Stored data entries:
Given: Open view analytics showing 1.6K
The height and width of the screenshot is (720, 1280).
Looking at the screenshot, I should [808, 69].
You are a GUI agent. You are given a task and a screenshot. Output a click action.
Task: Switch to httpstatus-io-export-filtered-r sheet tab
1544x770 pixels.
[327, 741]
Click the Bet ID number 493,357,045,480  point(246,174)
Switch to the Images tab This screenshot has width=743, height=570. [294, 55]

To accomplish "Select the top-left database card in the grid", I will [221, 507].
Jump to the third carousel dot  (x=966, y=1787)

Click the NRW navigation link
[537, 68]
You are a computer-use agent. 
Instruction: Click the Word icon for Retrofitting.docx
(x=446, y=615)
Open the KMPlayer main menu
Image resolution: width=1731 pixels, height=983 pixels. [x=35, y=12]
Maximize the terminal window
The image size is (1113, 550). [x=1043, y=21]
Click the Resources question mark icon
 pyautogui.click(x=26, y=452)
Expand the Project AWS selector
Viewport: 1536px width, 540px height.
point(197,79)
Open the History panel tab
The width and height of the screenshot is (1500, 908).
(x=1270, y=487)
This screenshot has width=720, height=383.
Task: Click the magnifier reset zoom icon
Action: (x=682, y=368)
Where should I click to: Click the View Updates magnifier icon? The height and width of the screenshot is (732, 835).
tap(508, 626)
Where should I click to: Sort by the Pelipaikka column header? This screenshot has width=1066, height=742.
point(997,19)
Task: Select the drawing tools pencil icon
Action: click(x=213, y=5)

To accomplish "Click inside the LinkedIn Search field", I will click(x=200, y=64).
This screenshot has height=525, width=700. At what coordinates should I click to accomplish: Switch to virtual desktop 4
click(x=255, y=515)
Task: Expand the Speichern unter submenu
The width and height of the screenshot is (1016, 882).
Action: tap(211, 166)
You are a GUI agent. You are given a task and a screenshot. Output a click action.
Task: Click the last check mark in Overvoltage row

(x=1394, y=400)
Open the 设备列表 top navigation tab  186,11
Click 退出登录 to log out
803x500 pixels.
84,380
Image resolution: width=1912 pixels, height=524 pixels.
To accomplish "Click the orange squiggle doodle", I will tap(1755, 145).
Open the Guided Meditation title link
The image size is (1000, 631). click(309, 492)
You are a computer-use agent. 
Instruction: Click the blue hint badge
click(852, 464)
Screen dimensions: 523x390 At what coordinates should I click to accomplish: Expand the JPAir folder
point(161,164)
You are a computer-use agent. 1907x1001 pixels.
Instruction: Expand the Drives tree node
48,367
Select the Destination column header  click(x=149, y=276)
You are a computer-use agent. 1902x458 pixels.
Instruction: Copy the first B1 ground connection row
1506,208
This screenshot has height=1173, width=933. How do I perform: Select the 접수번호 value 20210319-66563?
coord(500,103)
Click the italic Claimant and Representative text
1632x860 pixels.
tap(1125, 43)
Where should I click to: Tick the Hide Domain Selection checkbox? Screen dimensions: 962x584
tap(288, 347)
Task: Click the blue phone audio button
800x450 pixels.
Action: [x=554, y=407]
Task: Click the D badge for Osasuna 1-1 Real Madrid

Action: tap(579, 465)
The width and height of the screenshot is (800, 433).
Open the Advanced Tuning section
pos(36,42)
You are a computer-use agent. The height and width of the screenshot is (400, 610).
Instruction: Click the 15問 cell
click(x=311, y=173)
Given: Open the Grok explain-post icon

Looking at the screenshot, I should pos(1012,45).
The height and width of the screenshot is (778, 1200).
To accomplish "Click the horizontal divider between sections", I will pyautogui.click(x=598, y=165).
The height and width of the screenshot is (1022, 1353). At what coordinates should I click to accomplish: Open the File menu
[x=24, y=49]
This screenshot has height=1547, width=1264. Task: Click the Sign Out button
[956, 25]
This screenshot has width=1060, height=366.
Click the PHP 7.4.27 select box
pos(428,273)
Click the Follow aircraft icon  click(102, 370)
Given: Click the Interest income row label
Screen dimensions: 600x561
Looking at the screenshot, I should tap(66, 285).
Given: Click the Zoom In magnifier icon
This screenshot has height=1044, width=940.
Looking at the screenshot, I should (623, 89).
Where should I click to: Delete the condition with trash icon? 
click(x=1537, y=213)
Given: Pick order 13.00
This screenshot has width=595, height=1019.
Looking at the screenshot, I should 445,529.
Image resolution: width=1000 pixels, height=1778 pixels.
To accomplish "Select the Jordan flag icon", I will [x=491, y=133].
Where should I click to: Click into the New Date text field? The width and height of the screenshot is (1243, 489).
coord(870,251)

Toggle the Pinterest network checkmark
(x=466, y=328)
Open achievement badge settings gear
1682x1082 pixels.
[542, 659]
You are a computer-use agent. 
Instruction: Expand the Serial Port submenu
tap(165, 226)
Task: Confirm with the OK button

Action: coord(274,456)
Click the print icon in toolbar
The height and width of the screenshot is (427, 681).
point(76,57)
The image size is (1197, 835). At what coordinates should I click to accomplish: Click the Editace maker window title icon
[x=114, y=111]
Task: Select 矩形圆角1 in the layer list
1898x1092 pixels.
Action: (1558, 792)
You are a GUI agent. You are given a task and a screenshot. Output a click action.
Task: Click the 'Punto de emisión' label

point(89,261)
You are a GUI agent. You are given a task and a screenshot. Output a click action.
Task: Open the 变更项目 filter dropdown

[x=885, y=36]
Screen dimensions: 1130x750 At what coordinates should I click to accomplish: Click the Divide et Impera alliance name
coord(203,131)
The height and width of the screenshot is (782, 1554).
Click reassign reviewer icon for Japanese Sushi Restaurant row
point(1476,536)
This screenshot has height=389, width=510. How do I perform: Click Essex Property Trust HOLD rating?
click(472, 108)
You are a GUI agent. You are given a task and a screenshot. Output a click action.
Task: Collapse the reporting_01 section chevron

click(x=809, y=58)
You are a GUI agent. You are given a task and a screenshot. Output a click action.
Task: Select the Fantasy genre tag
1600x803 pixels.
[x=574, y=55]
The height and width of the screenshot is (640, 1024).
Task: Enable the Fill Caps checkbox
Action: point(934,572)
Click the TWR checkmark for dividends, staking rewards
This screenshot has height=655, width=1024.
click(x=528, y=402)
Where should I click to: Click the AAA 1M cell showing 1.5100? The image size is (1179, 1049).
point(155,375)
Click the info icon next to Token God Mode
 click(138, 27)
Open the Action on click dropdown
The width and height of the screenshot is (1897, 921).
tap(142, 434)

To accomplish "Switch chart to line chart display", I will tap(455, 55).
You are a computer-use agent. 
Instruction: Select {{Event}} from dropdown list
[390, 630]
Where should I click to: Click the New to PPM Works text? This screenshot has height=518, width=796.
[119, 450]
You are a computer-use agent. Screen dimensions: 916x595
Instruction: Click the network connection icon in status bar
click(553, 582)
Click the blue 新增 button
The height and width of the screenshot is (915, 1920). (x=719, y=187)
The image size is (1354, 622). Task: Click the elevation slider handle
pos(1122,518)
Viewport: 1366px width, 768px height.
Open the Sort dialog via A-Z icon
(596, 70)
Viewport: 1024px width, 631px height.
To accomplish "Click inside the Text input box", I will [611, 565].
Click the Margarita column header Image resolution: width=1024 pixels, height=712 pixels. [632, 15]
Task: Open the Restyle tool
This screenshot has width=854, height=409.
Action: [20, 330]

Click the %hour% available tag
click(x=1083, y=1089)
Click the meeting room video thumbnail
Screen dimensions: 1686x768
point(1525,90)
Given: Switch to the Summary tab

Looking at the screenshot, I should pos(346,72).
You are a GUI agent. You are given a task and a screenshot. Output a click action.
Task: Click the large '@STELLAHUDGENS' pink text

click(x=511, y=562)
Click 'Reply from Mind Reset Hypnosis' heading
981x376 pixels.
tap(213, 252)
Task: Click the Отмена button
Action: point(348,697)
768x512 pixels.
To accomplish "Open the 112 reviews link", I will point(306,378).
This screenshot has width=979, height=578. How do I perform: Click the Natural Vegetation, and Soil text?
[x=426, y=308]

## YOUR ASSIGNMENT
From the records, copy every line that has the string "inside" in it.

## SOLVED EXERCISE
To accomplish "Click inside the LinkedIn Search field", I will click(x=200, y=64).
To accomplish "Click inside the Text input box", I will [611, 565].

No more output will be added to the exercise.